THE MONOPOLIST SPEAKS

"Over the next five years," declared Steve Case, the 41-year-old AOL Chairman and CEO, in a 1998 speech to journalists, "I believe the future of this medium will be determined more by policy choices than by technology choices." This is the voice of the would-be monopolist. Just as the Rockefellers and Morgans before him, Case does not hesitate to use political pull as just another weapon in the entrepreneurial wars. No fan of laissez faire, it was Case who practically led the lynch mob as it screamed for the blood of Bill Gates. It was AOL that conspired with Netscape and Sun Microsystems to break the nonexistent Microsoft "monopoly" and cripple a rising threat to their hegemony. AOL met with the government to clear its own merger plans with government prosecutors and "trustbusters," while egging on the Justice Department jihad against Bill Gates. So much for the myth of the Silicon Valley "libertarians" who dominate the computer industry. The guy is like one of the villains in an Ayn Rand novel come to life – a truly appalling case of life imitating art.

THE GROUND RULES

This up-and-coming robber baron went on to instruct the assembled journalists on how "important" it will be "to establish ground rules for how to position the Internet in the political process." And what about these "ground rules" – who will make them?

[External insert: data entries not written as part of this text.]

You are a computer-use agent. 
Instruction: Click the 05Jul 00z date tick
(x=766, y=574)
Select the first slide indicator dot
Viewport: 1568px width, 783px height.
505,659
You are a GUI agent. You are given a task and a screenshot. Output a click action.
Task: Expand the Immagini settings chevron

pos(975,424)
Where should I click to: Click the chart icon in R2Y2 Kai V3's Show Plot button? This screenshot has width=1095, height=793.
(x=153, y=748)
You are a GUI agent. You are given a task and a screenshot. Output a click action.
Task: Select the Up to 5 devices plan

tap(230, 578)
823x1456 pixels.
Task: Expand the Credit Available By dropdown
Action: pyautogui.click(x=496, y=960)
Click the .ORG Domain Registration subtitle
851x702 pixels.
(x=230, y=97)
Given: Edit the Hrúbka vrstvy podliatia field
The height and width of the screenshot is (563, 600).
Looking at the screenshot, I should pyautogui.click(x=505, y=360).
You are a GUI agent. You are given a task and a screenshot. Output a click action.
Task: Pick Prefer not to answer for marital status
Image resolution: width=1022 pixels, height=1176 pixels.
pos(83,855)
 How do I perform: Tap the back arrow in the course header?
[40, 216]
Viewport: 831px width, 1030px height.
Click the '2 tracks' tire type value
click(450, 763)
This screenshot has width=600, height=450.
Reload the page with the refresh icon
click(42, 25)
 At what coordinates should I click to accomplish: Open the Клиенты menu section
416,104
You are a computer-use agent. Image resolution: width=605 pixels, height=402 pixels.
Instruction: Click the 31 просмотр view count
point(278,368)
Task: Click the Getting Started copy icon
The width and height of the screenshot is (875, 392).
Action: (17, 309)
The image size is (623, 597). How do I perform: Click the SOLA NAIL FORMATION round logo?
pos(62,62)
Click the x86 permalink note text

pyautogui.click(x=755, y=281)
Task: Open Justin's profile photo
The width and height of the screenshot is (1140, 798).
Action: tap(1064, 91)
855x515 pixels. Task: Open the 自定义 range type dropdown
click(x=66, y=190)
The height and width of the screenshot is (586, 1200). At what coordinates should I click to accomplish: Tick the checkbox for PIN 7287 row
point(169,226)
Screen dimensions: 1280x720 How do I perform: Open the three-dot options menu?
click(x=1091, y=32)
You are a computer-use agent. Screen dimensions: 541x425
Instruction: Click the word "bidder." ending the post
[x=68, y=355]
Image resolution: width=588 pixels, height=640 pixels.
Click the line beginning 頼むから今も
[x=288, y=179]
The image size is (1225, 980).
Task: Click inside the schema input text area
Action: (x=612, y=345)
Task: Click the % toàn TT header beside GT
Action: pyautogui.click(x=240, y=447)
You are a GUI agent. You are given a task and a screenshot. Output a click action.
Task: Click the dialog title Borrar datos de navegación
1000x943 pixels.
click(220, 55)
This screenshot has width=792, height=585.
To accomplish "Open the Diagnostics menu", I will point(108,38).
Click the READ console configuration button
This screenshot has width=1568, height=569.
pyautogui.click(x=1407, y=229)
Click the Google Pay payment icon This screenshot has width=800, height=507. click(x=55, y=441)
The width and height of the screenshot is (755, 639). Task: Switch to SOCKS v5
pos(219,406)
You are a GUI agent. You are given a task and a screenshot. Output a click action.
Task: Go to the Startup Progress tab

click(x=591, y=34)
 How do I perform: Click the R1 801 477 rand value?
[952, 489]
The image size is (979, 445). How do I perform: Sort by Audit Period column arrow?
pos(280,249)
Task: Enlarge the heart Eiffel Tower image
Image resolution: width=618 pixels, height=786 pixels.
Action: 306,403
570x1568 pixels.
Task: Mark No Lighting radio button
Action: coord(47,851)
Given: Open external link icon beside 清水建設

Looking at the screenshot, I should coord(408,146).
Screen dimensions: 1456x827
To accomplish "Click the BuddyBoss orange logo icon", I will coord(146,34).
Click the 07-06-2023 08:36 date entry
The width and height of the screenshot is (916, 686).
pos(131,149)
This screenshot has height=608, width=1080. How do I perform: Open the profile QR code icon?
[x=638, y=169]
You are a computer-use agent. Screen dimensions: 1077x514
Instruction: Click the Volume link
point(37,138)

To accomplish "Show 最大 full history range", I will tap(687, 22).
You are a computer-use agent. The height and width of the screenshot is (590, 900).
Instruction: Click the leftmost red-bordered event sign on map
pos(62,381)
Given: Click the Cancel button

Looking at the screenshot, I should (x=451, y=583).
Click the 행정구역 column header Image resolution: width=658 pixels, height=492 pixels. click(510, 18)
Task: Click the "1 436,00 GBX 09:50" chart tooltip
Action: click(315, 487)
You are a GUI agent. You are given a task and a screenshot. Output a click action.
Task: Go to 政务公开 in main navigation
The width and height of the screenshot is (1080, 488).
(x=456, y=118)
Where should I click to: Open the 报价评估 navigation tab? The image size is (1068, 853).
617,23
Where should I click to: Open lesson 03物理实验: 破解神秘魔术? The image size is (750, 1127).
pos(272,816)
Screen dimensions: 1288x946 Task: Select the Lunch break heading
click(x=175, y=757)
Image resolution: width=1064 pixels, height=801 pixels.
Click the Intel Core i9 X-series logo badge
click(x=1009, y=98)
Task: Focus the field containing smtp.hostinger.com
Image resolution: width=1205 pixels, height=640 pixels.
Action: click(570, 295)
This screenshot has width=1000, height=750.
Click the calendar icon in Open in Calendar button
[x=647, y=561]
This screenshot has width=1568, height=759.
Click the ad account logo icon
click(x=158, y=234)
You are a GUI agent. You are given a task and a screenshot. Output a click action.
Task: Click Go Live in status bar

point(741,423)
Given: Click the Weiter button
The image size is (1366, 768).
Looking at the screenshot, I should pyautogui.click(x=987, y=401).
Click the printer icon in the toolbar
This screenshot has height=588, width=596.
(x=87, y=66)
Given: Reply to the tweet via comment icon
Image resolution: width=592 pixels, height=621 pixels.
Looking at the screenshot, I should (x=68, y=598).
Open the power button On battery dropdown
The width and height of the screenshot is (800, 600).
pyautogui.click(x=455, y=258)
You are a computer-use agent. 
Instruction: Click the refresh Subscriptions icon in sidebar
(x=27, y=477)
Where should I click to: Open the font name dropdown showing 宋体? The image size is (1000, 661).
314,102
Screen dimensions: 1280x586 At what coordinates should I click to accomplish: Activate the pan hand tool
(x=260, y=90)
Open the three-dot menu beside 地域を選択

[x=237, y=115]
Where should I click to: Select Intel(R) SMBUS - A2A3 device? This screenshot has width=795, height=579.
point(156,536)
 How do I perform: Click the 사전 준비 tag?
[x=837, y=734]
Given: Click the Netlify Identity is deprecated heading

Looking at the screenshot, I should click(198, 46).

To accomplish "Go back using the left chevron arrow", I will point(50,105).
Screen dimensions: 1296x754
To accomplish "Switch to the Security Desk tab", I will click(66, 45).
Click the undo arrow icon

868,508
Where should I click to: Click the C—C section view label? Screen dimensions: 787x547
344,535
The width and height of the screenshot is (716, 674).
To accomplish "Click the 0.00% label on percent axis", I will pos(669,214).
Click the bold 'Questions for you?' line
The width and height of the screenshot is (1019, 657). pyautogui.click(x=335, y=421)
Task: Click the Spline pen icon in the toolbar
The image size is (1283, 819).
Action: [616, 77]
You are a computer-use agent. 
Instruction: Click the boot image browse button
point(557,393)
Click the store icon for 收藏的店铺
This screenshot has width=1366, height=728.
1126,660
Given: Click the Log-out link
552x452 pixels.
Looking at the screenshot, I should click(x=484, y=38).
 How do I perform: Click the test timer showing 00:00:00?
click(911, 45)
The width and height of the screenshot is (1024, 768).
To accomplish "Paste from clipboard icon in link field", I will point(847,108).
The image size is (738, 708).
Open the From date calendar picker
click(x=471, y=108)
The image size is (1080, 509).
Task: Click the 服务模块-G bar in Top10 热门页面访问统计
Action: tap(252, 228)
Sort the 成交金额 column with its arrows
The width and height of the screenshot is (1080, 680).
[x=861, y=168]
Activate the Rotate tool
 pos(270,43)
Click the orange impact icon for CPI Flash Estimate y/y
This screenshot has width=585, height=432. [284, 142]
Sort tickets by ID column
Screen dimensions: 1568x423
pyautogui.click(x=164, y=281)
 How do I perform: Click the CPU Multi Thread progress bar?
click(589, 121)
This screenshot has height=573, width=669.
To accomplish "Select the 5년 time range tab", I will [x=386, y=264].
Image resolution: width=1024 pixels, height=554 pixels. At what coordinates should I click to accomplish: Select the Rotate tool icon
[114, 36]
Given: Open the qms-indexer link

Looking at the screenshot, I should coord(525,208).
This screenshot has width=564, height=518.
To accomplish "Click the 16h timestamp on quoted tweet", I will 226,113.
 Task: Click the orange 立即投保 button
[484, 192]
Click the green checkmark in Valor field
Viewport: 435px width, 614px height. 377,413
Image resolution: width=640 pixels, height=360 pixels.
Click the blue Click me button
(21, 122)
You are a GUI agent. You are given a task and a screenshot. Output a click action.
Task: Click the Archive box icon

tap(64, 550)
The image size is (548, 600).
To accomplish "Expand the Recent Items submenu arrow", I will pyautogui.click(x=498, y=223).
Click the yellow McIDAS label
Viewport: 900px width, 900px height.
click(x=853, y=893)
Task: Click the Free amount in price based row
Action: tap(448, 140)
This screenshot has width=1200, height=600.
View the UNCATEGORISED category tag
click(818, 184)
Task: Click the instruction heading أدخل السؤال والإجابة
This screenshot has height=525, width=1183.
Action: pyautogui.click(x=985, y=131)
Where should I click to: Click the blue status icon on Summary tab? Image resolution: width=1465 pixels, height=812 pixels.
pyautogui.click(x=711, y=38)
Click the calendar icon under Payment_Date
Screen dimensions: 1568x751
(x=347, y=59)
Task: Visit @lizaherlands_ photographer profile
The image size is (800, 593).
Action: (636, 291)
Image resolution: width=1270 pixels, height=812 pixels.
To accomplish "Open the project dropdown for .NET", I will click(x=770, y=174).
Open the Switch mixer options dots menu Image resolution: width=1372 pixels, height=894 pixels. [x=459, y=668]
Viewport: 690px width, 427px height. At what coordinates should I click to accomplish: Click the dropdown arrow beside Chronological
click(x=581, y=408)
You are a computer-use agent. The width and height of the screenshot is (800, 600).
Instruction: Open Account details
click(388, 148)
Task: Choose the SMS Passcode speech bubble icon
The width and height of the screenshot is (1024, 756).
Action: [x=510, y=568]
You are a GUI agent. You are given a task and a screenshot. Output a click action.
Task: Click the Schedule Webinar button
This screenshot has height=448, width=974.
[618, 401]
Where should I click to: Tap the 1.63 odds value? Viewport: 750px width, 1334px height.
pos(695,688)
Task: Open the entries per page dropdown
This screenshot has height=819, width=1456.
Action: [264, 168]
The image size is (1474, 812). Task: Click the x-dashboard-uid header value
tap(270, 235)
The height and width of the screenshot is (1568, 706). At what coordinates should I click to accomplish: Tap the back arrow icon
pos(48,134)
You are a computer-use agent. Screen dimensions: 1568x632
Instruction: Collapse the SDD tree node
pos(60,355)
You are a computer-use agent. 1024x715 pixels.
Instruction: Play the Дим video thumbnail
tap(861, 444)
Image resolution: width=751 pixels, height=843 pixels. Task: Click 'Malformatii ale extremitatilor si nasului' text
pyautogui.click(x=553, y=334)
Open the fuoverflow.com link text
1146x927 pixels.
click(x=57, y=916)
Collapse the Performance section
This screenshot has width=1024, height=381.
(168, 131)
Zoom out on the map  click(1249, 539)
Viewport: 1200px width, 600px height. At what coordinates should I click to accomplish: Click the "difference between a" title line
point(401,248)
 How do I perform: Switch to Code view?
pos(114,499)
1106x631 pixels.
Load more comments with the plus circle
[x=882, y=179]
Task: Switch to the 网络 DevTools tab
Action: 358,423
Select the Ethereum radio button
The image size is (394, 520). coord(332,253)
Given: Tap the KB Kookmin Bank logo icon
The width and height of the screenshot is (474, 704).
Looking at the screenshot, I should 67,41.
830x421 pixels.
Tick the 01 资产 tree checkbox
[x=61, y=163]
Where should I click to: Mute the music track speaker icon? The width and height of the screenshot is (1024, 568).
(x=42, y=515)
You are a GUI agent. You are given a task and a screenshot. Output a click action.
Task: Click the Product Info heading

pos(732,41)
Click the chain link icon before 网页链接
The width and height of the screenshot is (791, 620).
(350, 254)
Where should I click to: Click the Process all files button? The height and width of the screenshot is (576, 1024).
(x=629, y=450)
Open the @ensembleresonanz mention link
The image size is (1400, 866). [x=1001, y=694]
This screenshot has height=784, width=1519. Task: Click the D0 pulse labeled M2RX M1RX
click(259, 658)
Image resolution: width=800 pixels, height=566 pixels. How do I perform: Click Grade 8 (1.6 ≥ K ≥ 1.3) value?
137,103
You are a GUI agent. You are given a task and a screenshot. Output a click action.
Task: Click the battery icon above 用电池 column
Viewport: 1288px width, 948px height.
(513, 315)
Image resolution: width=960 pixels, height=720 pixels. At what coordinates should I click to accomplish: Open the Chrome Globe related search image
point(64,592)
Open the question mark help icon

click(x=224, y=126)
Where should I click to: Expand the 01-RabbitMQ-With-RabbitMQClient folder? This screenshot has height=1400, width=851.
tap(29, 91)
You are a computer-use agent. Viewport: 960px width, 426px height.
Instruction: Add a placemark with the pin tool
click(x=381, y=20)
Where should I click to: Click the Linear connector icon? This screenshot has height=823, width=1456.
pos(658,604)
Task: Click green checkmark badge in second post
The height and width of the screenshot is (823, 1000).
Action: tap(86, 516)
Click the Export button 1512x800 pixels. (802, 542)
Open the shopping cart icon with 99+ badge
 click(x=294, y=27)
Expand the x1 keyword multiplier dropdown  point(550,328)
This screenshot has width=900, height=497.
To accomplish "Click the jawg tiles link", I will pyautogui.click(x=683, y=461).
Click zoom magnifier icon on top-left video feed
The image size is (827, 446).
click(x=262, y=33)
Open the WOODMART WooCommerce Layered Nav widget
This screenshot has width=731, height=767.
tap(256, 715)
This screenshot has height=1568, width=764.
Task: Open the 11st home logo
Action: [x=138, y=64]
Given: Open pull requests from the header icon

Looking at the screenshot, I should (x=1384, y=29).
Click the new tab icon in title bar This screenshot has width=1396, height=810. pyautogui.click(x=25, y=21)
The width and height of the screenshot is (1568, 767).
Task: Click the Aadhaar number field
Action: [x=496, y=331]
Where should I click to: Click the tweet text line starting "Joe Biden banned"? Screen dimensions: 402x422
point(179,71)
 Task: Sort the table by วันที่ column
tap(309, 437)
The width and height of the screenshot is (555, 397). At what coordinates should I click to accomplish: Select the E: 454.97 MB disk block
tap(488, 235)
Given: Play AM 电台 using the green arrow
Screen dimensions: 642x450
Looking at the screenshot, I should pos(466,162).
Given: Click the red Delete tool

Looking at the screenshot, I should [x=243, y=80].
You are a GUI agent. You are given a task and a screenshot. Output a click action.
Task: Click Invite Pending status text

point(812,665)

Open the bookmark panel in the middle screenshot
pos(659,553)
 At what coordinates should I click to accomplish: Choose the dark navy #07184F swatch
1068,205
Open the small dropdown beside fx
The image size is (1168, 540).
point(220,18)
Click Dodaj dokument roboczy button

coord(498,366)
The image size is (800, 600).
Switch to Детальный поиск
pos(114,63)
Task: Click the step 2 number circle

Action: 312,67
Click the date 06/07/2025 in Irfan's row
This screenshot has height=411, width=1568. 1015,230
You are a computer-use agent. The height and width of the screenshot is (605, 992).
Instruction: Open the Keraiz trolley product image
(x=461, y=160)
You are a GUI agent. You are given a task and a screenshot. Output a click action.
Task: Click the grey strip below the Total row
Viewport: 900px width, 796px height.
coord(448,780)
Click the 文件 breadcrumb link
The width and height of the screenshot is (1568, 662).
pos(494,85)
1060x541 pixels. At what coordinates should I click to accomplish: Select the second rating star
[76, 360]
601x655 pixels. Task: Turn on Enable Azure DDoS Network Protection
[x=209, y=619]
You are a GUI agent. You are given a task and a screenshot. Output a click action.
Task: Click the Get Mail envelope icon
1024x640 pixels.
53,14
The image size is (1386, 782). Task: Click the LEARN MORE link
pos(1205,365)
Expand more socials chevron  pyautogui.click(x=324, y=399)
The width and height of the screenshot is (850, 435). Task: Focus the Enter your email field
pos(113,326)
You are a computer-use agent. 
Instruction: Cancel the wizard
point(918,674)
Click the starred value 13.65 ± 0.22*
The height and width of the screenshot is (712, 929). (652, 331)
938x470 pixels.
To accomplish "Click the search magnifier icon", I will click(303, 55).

Correct me if I’m wrong, but somehow I have the sneaking suspicion that Case and his Washington cronies – skilled as they are in the 21st century art of "positioning" – will play a key role in all this. This prospect should fill you with fear and loathing.. For Case’s vision is as dystopian as the AOL cyber-community he created – a restrictive, self-enclosed almost hermetically sealed environment, heavily policed by censors. In this latest mega-merger of media giants, we are getting a glimpse of the future of the Internet – and it isn’t pretty.

THE GREAT "DANGER" OF DEMAGOGUES ON THE INTERNET

According to Case, "there are some legitimate concerns about the impact of the Internet on politics." To begin with, those bad politicians might get their hands on it, and even engage in such nefarious practices as "fundraising." We can’t have fundraisers going to the American people, and taking in millions in $20 donations – where would that leave the fat cats but with a diminished capacity to influence the political process? But that’s not all. There’s also the great danger of "demagoguery, creating false rumors to disrupt elections, or circulating unattributed negative information about opponents."

THE DISRUPTORS

We wouldn’t want to "disrupt" elections, now would we? If we permit the flow of "negative" information, the carefully previewed and thoroughly vetted candidates of the Establishment might get derailed – someone outside the elites might even make it to the White House. I shudder at the very thought of it.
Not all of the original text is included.